» TASK TO CARRY OUT
Rewrite the listing from the line containing "1035x817 pixels. At" through the end, inclusive, replacing "favorites" with "wishlist" and changing nothing else. Omit the pictures from your output.
───── RECORDS
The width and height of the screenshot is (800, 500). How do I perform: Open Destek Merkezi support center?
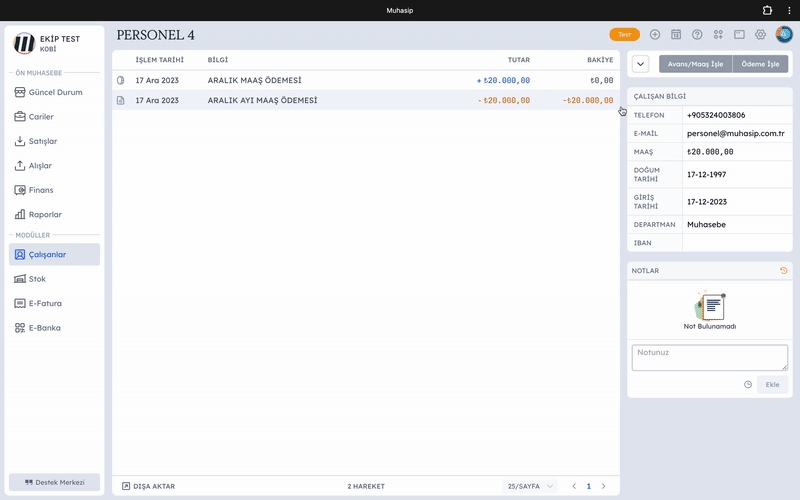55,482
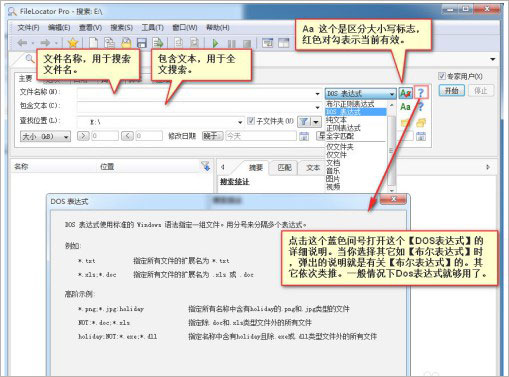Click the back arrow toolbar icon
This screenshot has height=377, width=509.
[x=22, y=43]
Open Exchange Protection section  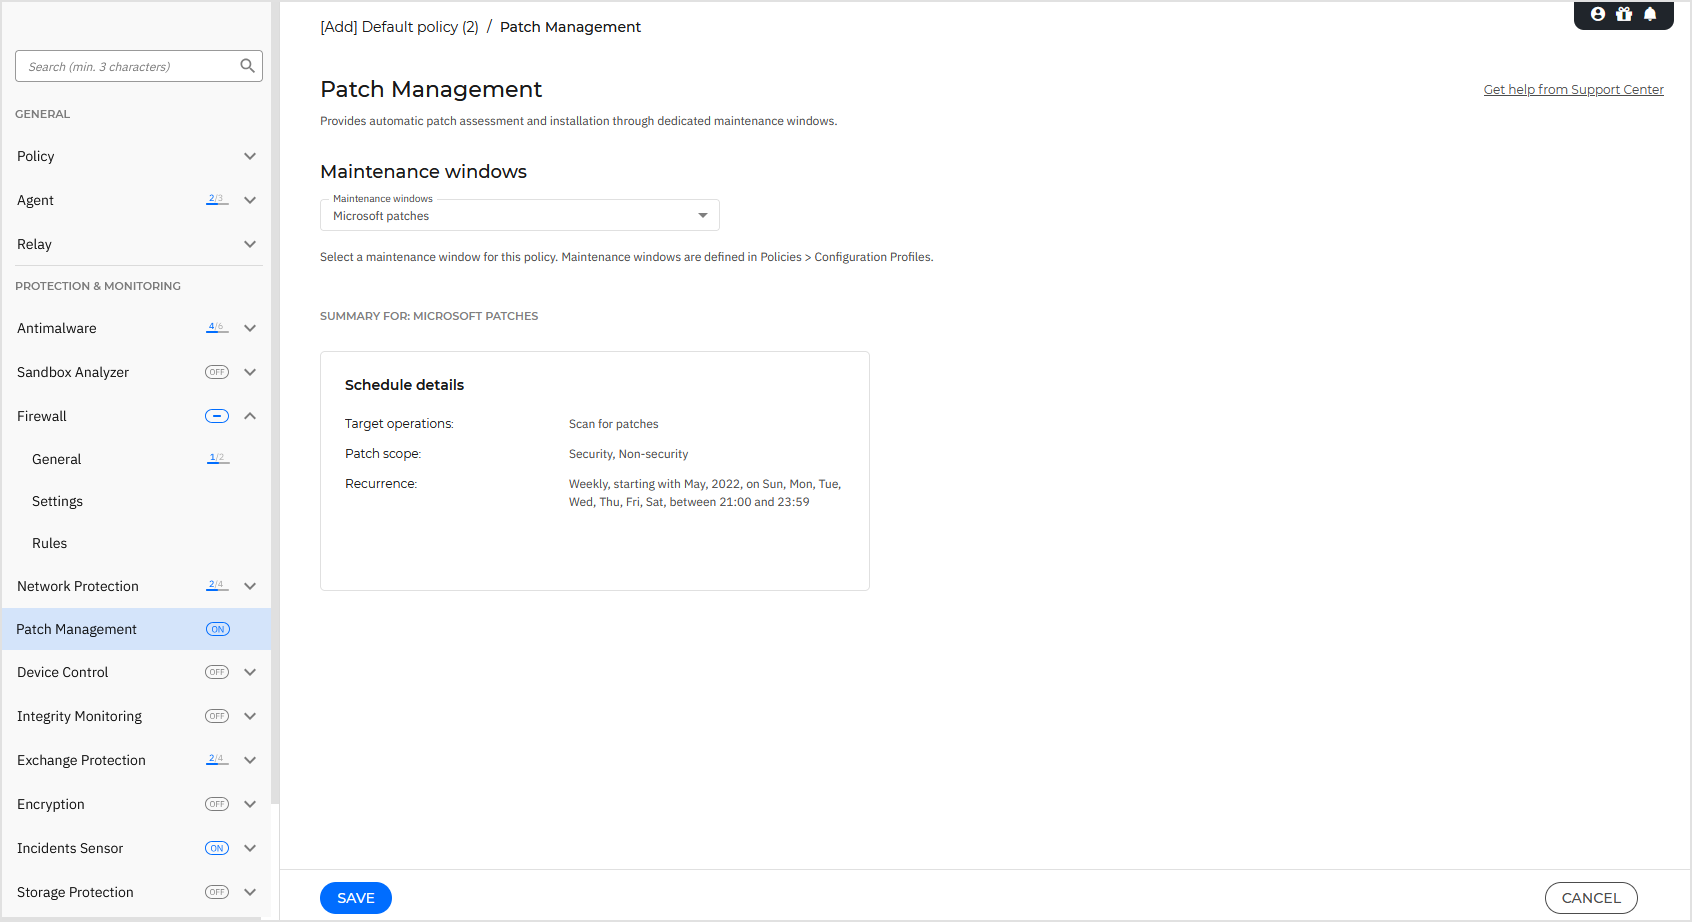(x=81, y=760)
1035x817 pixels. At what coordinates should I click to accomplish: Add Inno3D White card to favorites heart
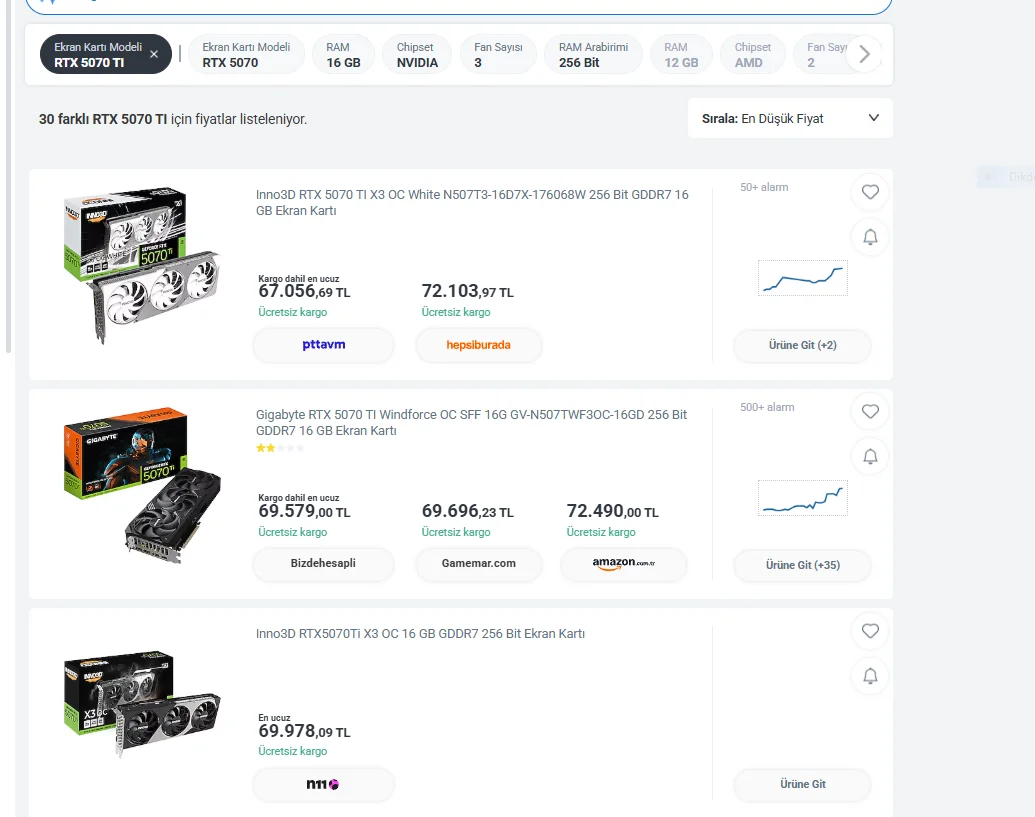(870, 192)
──────────
» SOLUTION FOR THIS TASK
1035x817 pixels. At what coordinates should I click to accomplish: Add Inno3D White card to wishlist heart
(870, 192)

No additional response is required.